→ SUPPLIED PASSAGE
----------------------------------------

Leading Off
● Gerrymandering: On Monday, the Supreme Court agreed to hear an appeal this fall of a lower court ruling that struck down Wisconsin’s Republican-drawn state Assembly map as an unconstitutional partisan gerrymander. Over the past three decades, the high court has repeatedly held that partisan gerrymandering could in theory run afoul of the Constitution, but it has never struck down any maps on these grounds because it’s never been able to decide upon a standard for when to do so. If, however, the Supreme Court changes course and sides with the district court, a ruling in this case could establish a sweeping precedent leading to a wave of lawsuits against partisan gerrymanders nationwide.
Campaign Action
Republicans aggressively gerrymandered Wisconsin after they gained full control of the state’s government following the 2010 GOP wave. Their Assembly lines were particularly effective: Republicans won a commanding majority in the chamber in 2012 even as Barack Obama carried Wisconsin by seven points and Democratic legislative candidates won more votes statewide than Republicans did. And as shown in the map at the top of this post, Republicans maintained a lopsided 64-35 majority in 2016, despite the fact that Donald Trump won the state by less than one percent of the vote.

----------------------------------------

→ DATA SECTION
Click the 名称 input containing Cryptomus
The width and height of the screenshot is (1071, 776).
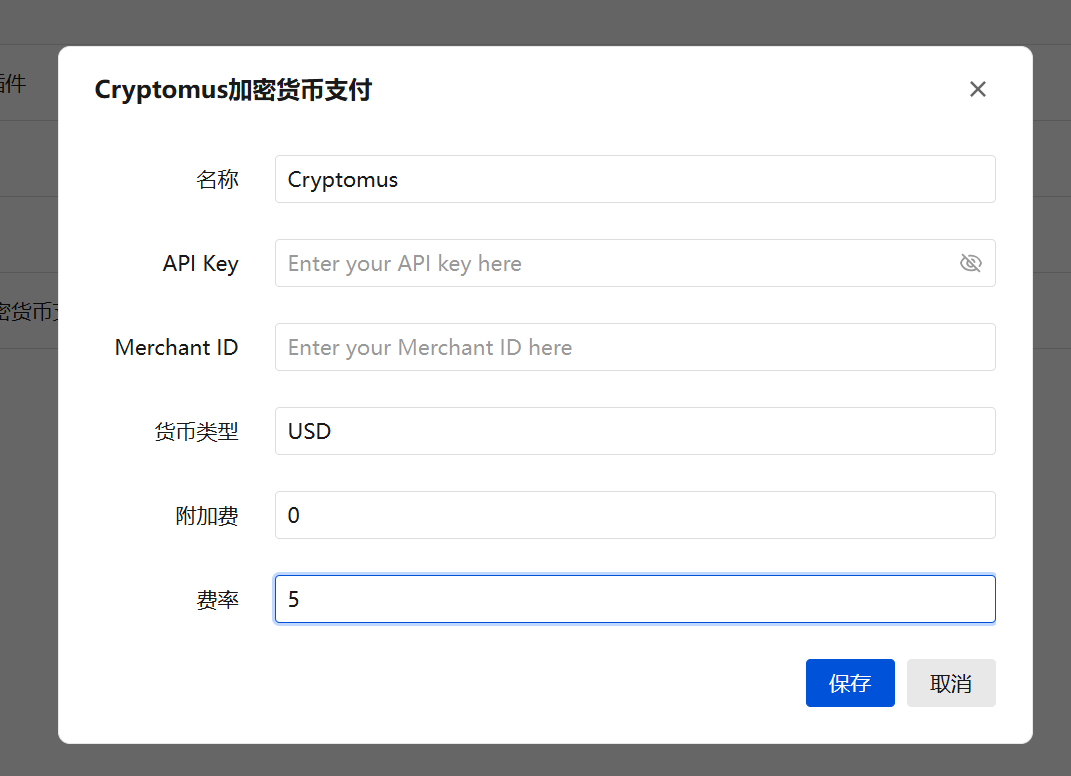(634, 179)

----------------------------------------

→ EXERCISE SET
1. Answer these questions using the Wisconsin gerrymandering text.
(a) What did the Supreme Court agree on Monday to hear this fall?
(b) By how many points did Barack Obama carry Wisconsin in 2012?
(c) What majority did Republicans keep in the Assembly in 2016?
2. Carry the Wisconsin gerrymandering text forward from its last sentence.
The listing has no part in what is asked here.

→ SET OF ANSWERS
1.
(a) An appeal of a lower court ruling that struck down Wisconsin's Republican-drawn state Assembly map as an unconstitutional partisan gerrymander.
(b) Seven points.
(c) A 64-35 majority.

2.
While it has regularly invalidated maps for improper racial gerrymandering, the Supreme Court, as noted above, has never struck down a map for excessive partisanship despite 31 years of precedent that partisan gerrymandering could theoretically be unconstitutional. In a 2004 case on this topic, Justice Anthony Kennedy, as the deciding vote, refused to strike down the map at issue on the grounds that it represented an unfair partisan gerrymander. However, Kennedy effectively opened the door for future challengers if they could ever come up with a new standard for evaluating such claims—a standard that would have to satisfy the court’s perennial swing justice.
The plaintiffs in Wisconsin have sought to overcome this problem by proposing a mathematical test called the “efficiency gap” that examines how many votes get “wasted” in each election, which we have explained in detail here. Under this test, if one party routinely wins landslide victories in a minority of seats while the other party wins much more modest yet secure margins in the vast majority of districts, that could signify a gerrymander that has gone so far as to infringe upon the rights of voters to free speech and equal protection. Although this test is imperfect, it provides one of many tools a court could use to judge a map’s partisan distortion.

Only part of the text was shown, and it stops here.